From: boost-bounces@lists.boost.org [mailto:boost-bounces@lists.boost.org] On Behalf Of Yechezkel Mett Sent: Thursday, February 10, 2011 5:41 PM To: boost@lists.boost.org Subject: Re: [boost] [Tokenizer]Usage and documentation
^|[\s,]
means _either_ the beginning of the line _or_ a space or comma. In other words the field starts either at the beginning of the line or after a space or comma.
Likewise
$|[\s,]
The field ends either at the end of the line or before a space or comma.
I indeed never realized that ^ and $ could be used in combination with | in that way before.

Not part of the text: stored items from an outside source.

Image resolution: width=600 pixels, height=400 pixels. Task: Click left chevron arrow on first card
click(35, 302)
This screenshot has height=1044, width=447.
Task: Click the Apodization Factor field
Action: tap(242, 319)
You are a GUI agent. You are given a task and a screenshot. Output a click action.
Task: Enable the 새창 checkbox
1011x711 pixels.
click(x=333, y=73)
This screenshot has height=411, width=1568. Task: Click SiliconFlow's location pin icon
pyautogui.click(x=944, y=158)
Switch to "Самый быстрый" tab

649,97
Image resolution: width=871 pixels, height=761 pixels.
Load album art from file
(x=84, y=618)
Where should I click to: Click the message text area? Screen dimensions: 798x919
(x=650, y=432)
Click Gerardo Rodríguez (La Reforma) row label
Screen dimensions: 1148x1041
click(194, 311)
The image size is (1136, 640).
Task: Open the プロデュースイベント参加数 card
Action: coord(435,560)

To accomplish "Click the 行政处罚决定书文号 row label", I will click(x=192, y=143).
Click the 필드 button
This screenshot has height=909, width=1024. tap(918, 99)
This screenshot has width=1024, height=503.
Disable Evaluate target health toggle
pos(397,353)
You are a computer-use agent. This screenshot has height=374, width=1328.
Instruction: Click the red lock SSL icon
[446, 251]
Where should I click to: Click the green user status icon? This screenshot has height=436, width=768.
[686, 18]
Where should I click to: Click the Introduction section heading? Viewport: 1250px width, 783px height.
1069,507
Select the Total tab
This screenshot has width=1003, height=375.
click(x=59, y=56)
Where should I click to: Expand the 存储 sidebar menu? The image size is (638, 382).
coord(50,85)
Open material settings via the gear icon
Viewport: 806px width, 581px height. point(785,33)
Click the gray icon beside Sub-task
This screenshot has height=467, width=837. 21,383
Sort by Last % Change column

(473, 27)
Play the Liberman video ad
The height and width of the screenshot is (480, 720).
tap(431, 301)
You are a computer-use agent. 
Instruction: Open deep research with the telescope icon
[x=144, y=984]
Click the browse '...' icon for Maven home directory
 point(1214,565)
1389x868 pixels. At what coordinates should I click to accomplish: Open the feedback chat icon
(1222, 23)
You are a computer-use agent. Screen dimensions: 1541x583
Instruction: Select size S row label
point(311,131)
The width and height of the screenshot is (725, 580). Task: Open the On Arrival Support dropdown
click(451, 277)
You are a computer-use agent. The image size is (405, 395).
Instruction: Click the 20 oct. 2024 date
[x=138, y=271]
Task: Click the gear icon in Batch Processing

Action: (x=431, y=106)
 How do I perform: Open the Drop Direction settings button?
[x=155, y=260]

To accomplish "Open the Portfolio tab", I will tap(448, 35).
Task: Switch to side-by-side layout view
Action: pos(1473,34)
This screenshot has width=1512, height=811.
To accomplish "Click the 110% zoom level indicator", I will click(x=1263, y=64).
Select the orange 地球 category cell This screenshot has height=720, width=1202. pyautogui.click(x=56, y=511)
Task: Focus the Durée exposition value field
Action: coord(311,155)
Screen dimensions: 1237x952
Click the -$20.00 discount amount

I didn't use RE that frequently though.
One more question - with you code, any empty 'token' between two contiguous ',' is ignored, what if someday I'd like to pick them up?
"([^"]*)"|([^\s,"]+)|,\s*(),|^\s*(),|,\s*()$
I'm presuming an empty line should count as no tokens; if you don't mind an empty line being one token it can be simplified to
I have 3 version of the RE's sitting side by side attempting to figure out the difference between them.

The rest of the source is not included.